### [Exercise description]
In the housing market article below, find every figure written with a percent sign and give what each one measures.
Extract below:
The economic free fall from Covid-19 is taking its toll on what had been very strong housing demand and sentiment just a few months ago.
After falling sharply in March, housing confidence among consumers took an even deeper dive in April, according to the Fannie Mae Home Purchase Sentiment Index. It was the lowest level since November 2011. Back then, the market was reeling from the subprime mortgage crisis, with home prices cratering and foreclosures rampant.
Consumers suddenly have a much more pessimistic view of buying and selling conditions. In addition, more consumers said their household income is now significantly lower than it was a year ago.
"Individuals' heightened uncertainty about job security, as registered in the survey over the last two months, is likely weighing on prospective homebuyers, who may be more wary of the substantial, long-term financial commitment of a mortgage," said Doug Duncan, chief economist at Fannie Mae.
This comes even as interest rates are hovering near record lows. And that is helping to keep buyer sentiment slightly ahead of seller sentiment: 46% of those surveyed said it was a bad time to buy a home, while 65% said it's a bad time to sell a home.
"We expect that the much steeper decline in selling sentiment relative to buying sentiment will soften downward pressure on home prices," added Duncan.
On average, consumers said they expect home prices to fall 2% over the next 12 months, the lowest expected growth rate in the survey's history, which dates to 2010.
Home sales have already fallen sharply, and active listings were down 15% annually in April, according to realtor.com. Sellers also pulled their homes from the market, as social distancing measures went into place.
The numbers are expected to get worse in May, but there is still some demand in the market. Agents in states that are starting to reopen are hosting open houses again, and online searches are rising.
Three in 4 potential sellers said they are preparing to sell their homes following the end of stay-at-home orders, according to a new survey from the National Association of Realtors.
"After a pause, home sellers are gearing up to list their properties with the reopening of the economy," said Lawrence Yun, NAR's chief economist. "Plenty of buyers also appear ready to take advantage of record-low mortgage rates and the stability that comes with these locked-in monthly payments into future years."
Homebuying and selling will likely vary dramatically by location, as some harder-hit areas stay closed while others reopen. Sales will still be limited by the tight supply of homes for sale. Even before the pandemic struck, the market was incredibly lean.
End of Extract.
The data below:
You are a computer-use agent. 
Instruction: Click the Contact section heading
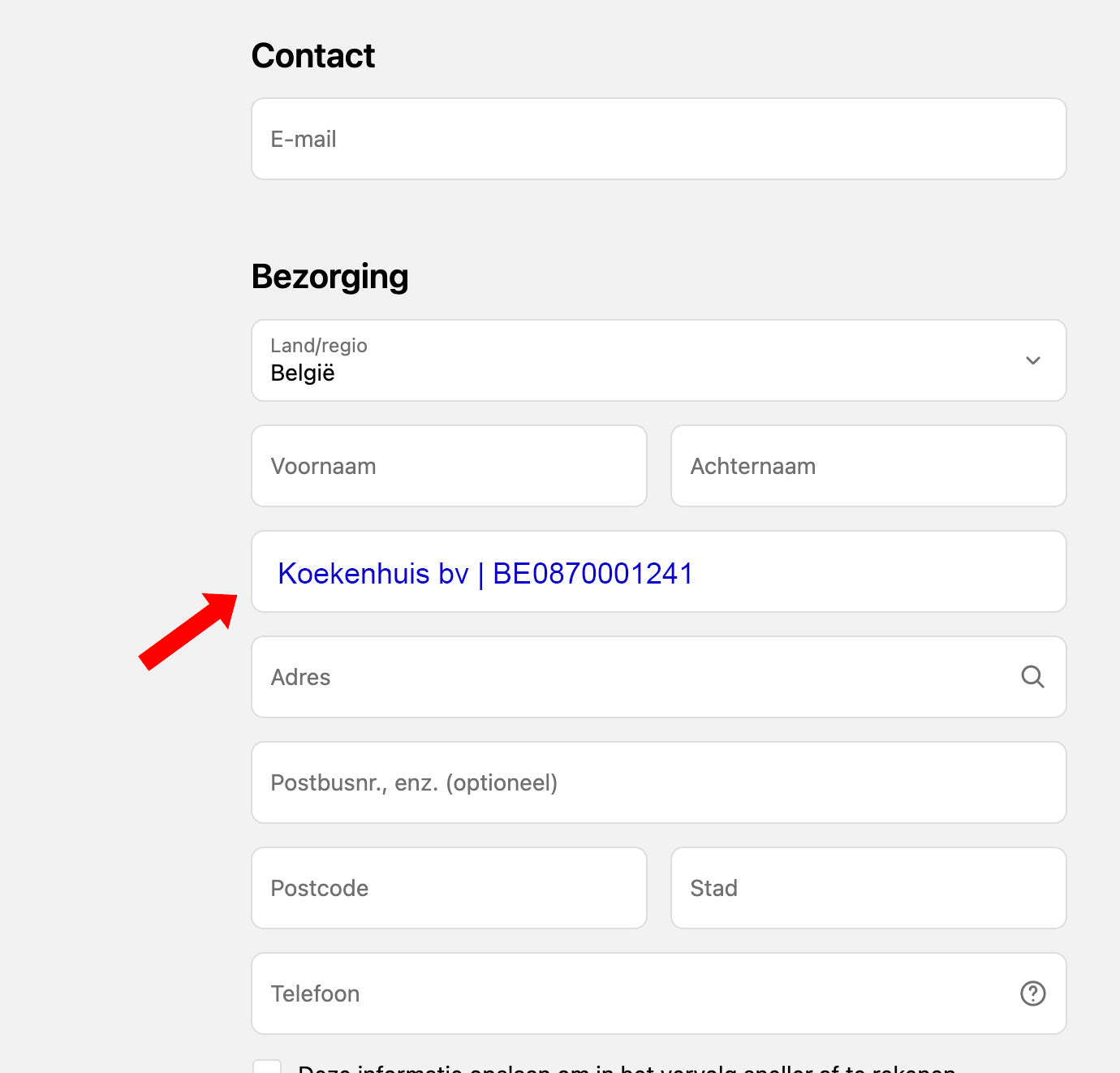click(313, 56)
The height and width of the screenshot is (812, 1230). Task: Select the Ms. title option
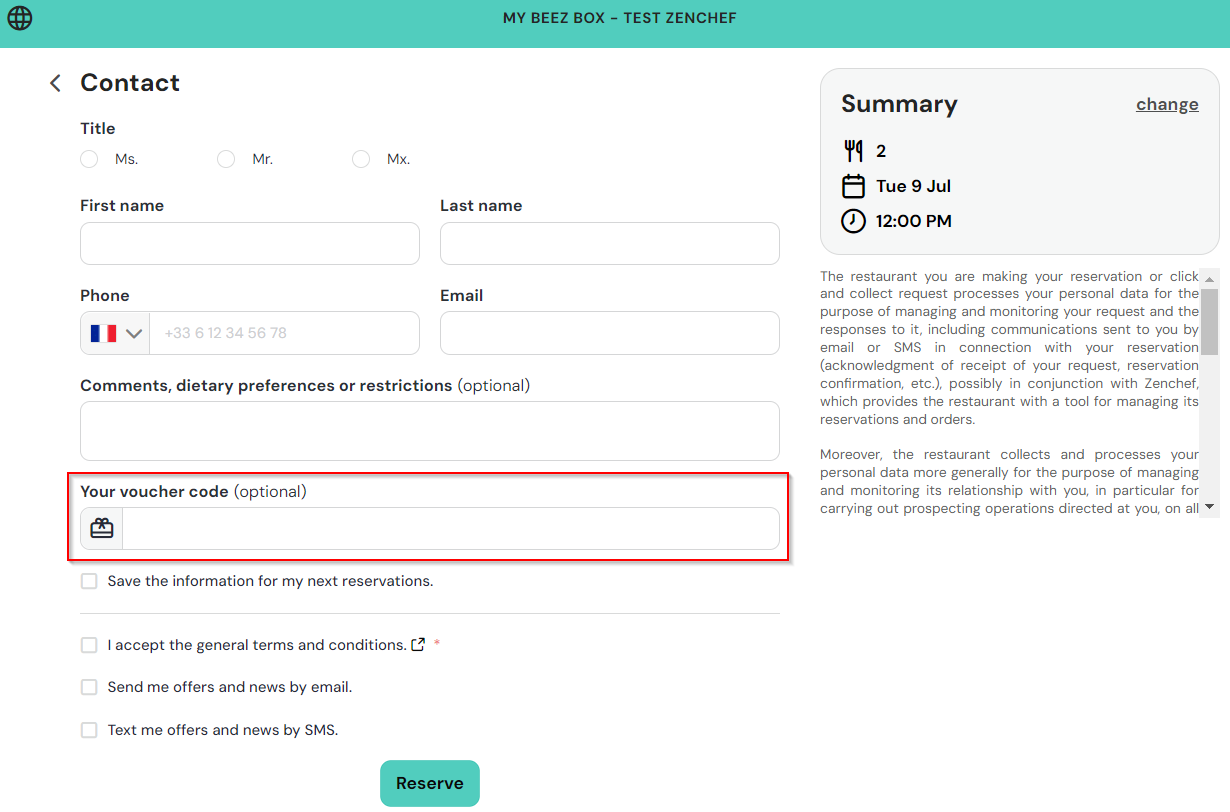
End of The data.
### [Solution to this exercise]
- 46%: the share of those surveyed who said it was a bad time to buy a home
- 65%: the share of those surveyed who said it was a bad time to sell a home
- 2%: how much consumers, on average, expect home prices to fall over the next 12 months
- 15%: the annual drop in active listings in April, according to realtor.com